Exercise 1 ::
Answer these questions about the dmoz.org text, labeling each answer (a), (b), or (c):
(a) Which tool translates the dmoz.org dump into a format Catalog can use?
(b) Which cgi script gives access to the specialized version of Catalog?
(c) About how long does it take to load the dmoz.org version described?

Text segment ::
++++++++++++++++++++

Catalog - dmoz.org

Go to the first, previous, next, last section, table of contents.

dmoz.org

The site http://www.dmoz.org/ provides a dump of their catalog data. The format of the dump is a custom XML that looks like RDF but is not really. Since the XML format of dmoz.org and the XML format of Catalog are not compatible, the convert_dmoz is provided to perform the translation. It can be called on the command line to produce a dmoz.rdf file ready for loading with Catalog.

Since the dmoz.org catalog has specific requirements, a specialized version of Catalog is also provided. If you access Catalog using the CGIDIR/dmoz cgi script instead of CGIDIR/Catalog, you will use this specialized version.

We have loaded a version of dmoz.org that contains approximately 400 000 records and around 65 000 categories on a Pentium 350. It leads to a 400Mb MySQL database. It takes about seven hours to load. The response time when navigating the categories is excellent, provided you are using Apache + mod_perl.

++++++++++++++++++++

Supplied records ::
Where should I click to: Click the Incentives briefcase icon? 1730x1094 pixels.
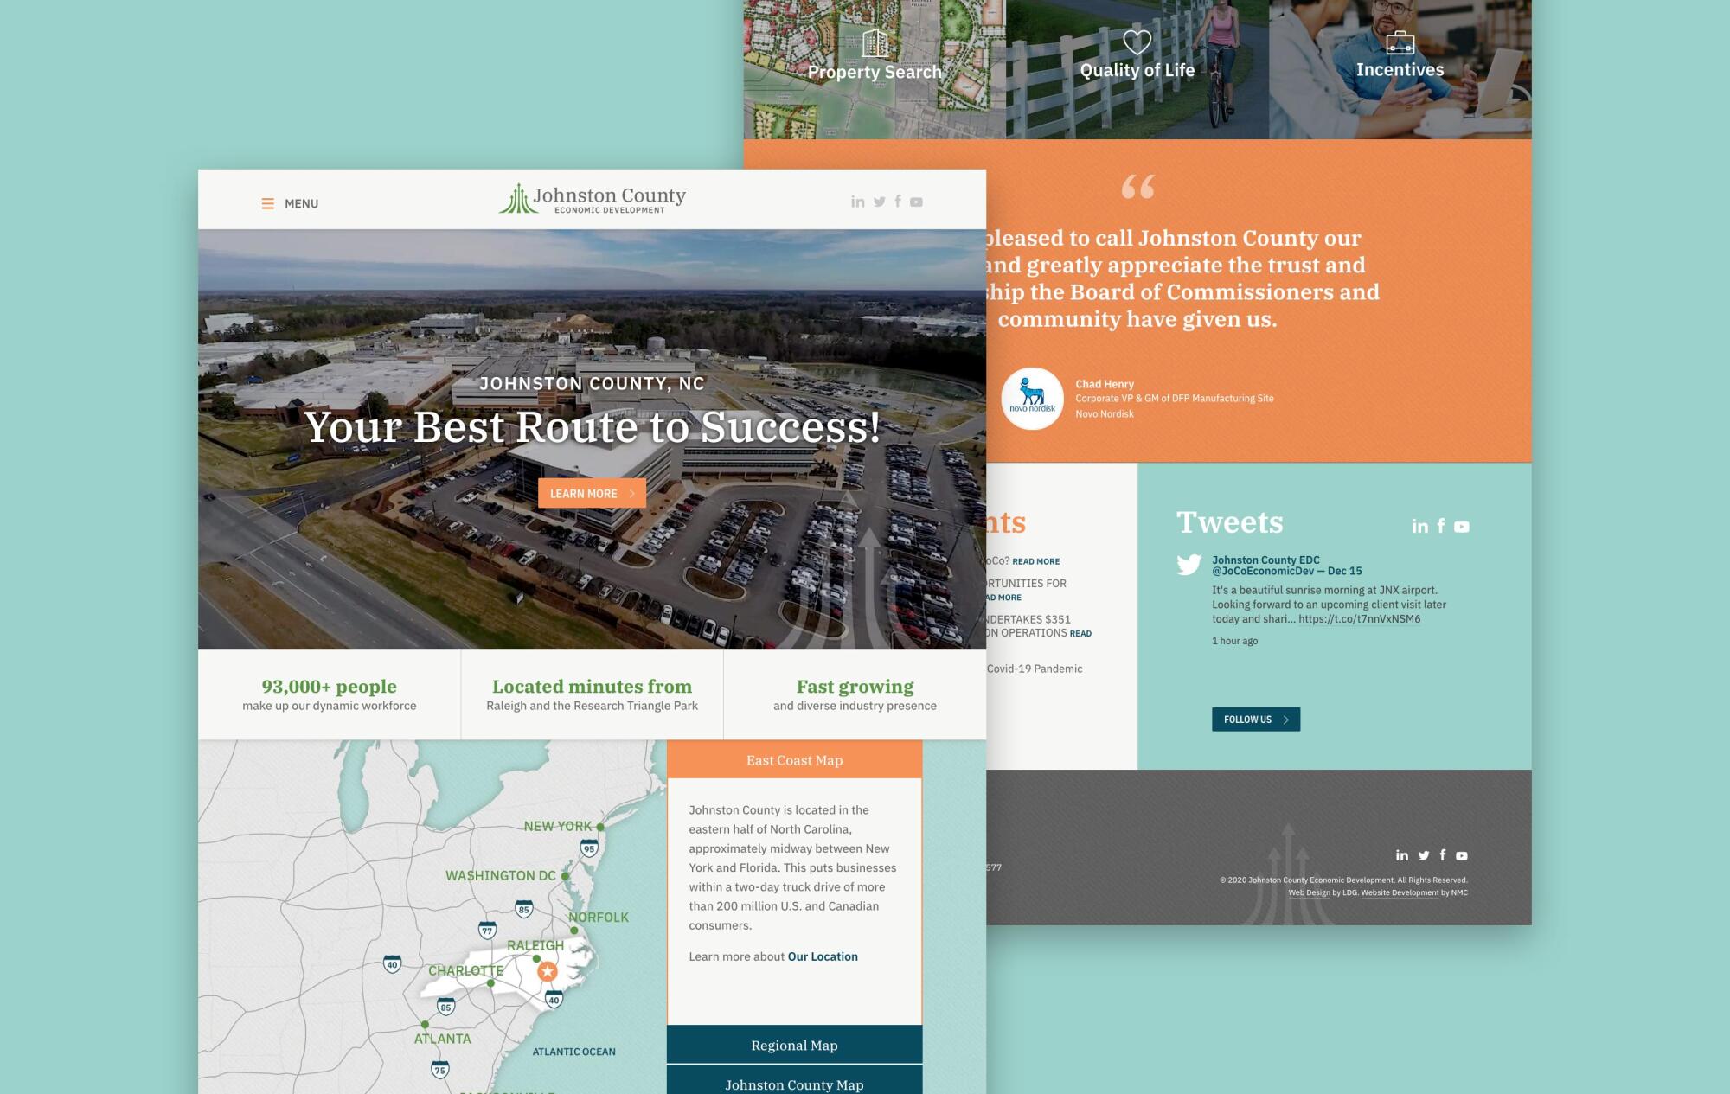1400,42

++++++++++++++++++++

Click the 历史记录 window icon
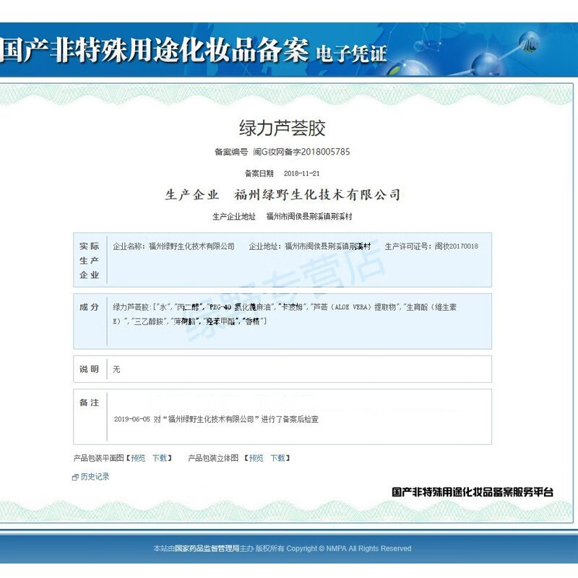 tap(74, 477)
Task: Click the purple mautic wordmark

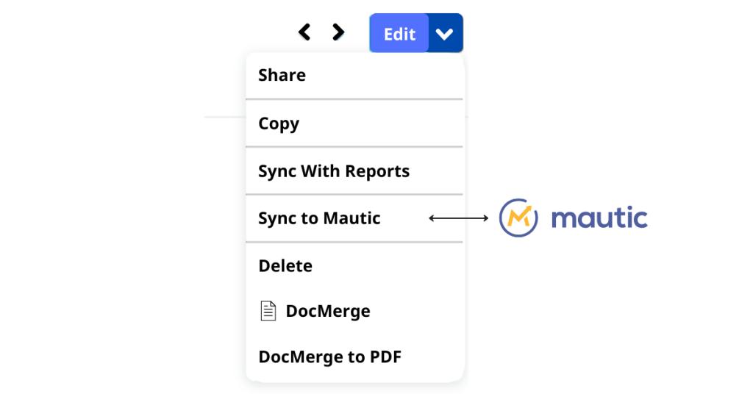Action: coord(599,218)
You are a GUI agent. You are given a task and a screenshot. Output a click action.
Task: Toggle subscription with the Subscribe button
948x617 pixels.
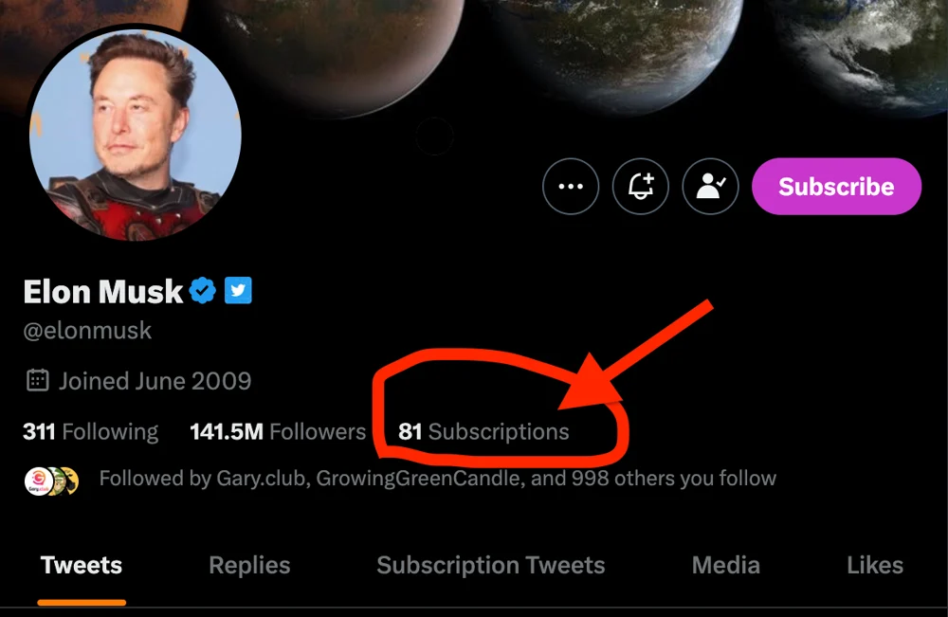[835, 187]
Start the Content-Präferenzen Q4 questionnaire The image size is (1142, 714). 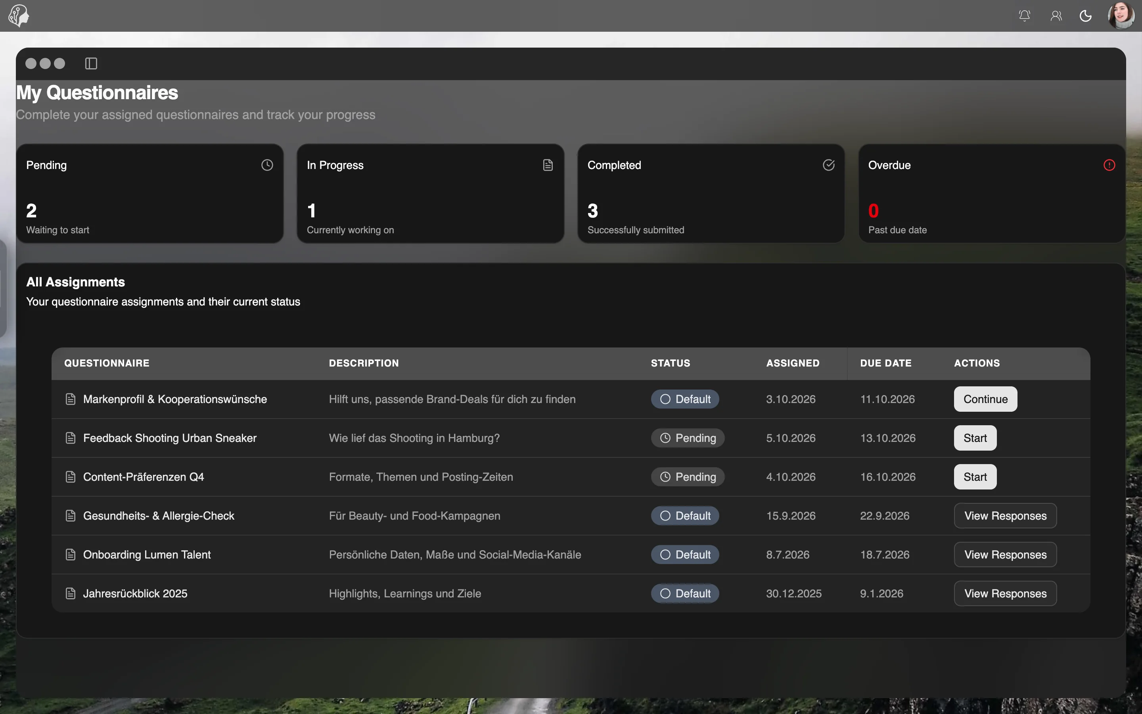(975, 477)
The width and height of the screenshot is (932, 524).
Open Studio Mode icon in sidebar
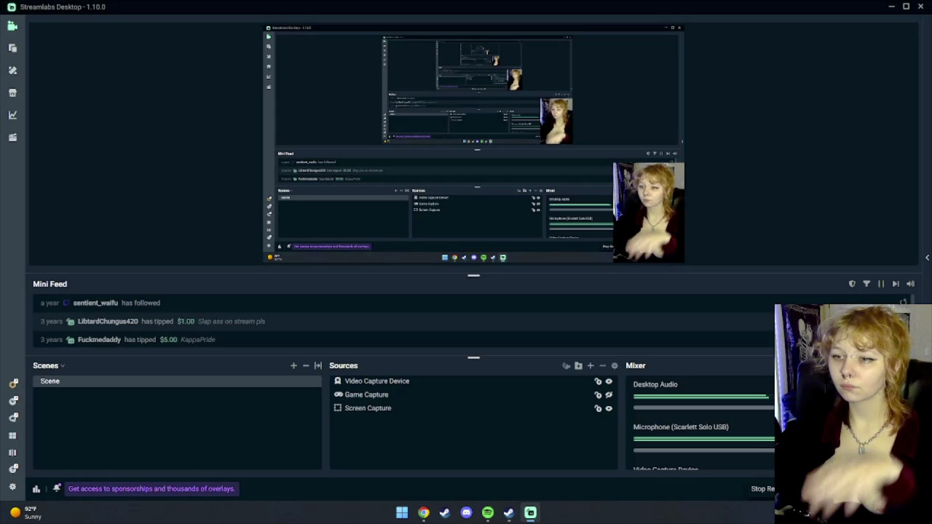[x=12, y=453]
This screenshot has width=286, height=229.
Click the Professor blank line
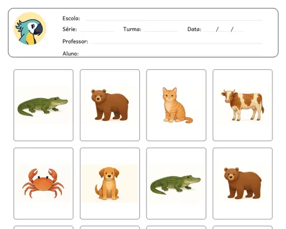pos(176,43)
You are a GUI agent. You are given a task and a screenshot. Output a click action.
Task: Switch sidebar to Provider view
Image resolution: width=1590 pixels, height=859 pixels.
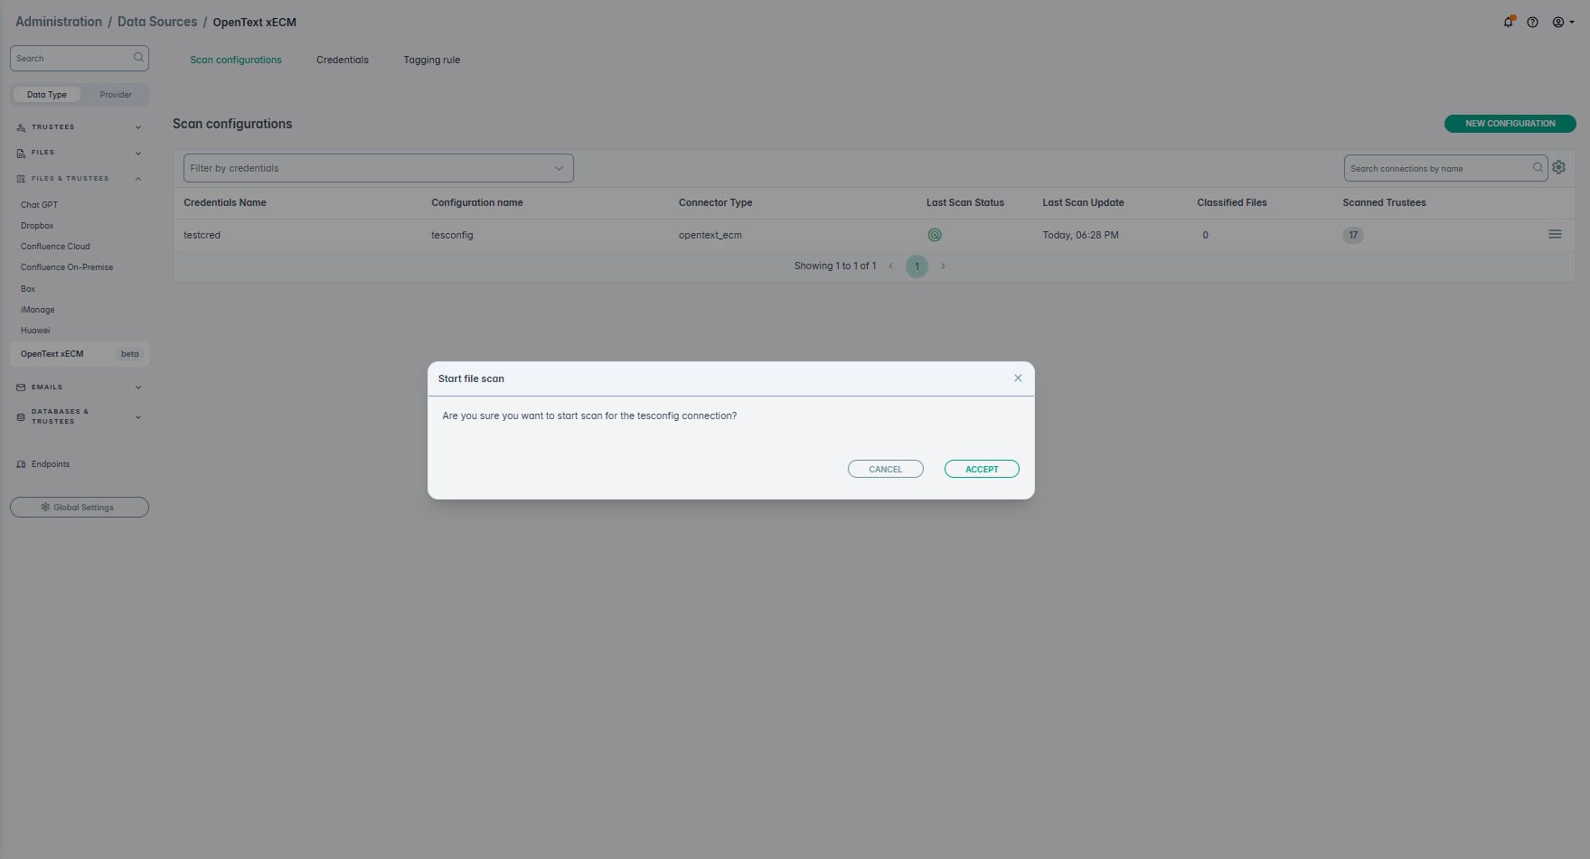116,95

++++++++++++++++++++

Exercise 2 :: How many lines of the entries above contain the string "height"? Case counts, and the reply should be only the number.

Exercise solution 1 ::
(a) convert_dmoz
(b) CGIDIR/dmoz
(c) About seven hours

Exercise solution 2 :: 3